3,3,6,6-Tetramethyl-9(phenyl)-1,8-dioxo-octahydroxanthene (Table 2, entry 1)

1H NMR (CDCl3, 300 MHz), δppm: 0.98 (s, 6H), 1.09 (s, 6H), 2.16 (d, J = 16.3, Hz, 2H), 2.23 (d, J = 16.3 Hz, 2H), 2.46 (s, 4H), 4,75 (s, 1H), 7.09 (t, J = 7.0 Hz, 1H), 7.21 (t, J = 7.0 Hz, 2H), 7.28 (d, J = 7.20 Hz, 2H); 13C NMR (CDCl3, 75 MHz), δppm: 27.7, 29.6, 32.3, 32.6, 41.3, 51.2, 116.1, 126.8, 128.4, 128.8, 144.5, 162.7, 196.8 ppm.

3,3,6,6-Tetramethyl-9(4-chloro-phenyl)-1,8-dioxo-octahydroxanthene (Table 2, entry 2)

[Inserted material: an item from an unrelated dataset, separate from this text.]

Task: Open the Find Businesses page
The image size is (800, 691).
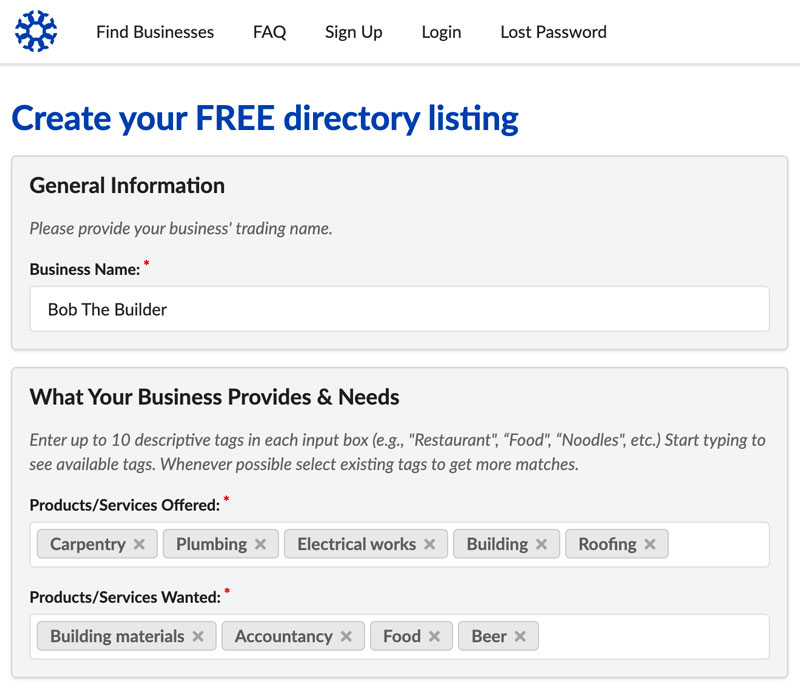Action: tap(155, 32)
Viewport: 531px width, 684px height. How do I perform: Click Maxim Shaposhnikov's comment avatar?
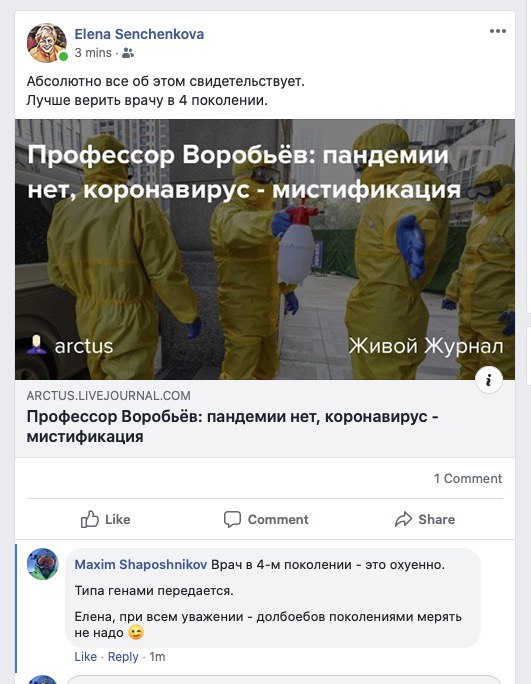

1H NMR (CDCl3, 300 MHz), δppm: 0.98 (s, 6H), 1.09 (s, 6H), 2.14 (d, J = 16.1 Hz, 2H), 2.23 (d, J = 16.1 Hz, 2H), 2.45 (s, 4H), 4.70 (s, 1H), 7.19–7.29 (m, 4H); 13C NMR (CDCl3, 75 MHz), δppm: 27.5, 29.4, 31.7, 32.4, 41.1, 50.8, 115.6, 128.6, 130.2, 132.4, 143.1, 162.5, 196.7.

3,3,6,6-Tetramethyl-9(4-nitro-phenyl)-1,8-dioxo-octahydroxanthene (Table 2, entry 3)

1H NMR (CDCl3, 300 MHz), δppm: 0,98 (s, 6H), 1,12 (s, 6H), 2,15 (d, J = 16,3 Hz, 2H), 2,24 (d, J = 16,3 Hz, 2H), 2,49 (s, 4H), 4,81 (s, 1H), 7,46 (d, J = 7,9 Hz, 2H), 8,08 (d, J = 7.,9 Hz, 2H); 

13C NMR (CDCl3, 75 MHz), δppm: 27.2, 29.2, 32.3, 32.4, 40.8, 50.6, 114.5, 123.1, 129.3, 146.4, 151.5, 163.0, 196.3.

3,3,6,6-Tetramethyl-9(4-methoxy-phenyl)-1,8-dioxo-octahydroxanthene (Table 2, entry 6)

1H NMR (CDCl3, 300 MHz), δppm: 0,98 (s, 6H), 1,11 (s, 6H), 2,15 (d, J = 15,7 Hz, 2H), 2,23 (d, J = 15,7 Hz, 2H), 2,44 (s, 4H), 3,72 (s, 3H), 4,71 (s, 1H), 6,75 (d, J = 8,6 Hz, 2H), 7,20 (d, J = 8,6 Hz, 2H); 13C NMR (CDCl3, 75 MHz), δppm: 27.4, 29.4, 31.2, 32.3, 40.8, 50.8, 55.1, 113.4, 115.8, 129.3, 136.5, 157.7, 162.0, 196.5.

Conclusion

In this work, we have successfully synthesized a novel, effective and magnetic Fe3O4-PVP support chlorosulfonic acid as the catalyst for the preparation of xanthene derivatives through condensation of aldehydes and dimedone in ethanol at 80 °C. Clean reactions, simple performance, reusability of the nanocatalyst, easy work-up method, high yield of products, and using Fe3O4-PVP-SO3H as the powerful heterogeneous proton donor are outstanding advantages of this produced catalyst. It is worth mentioning that the catalyst has a wide surface area due to its nanospherical structure. Moreover, it was found to be potentially valuable in industrial applications and widespread use in organic synthesis for other compounds because of reusability of the magnetic heterogeneous nanocatalyst with maintaining its efficiency.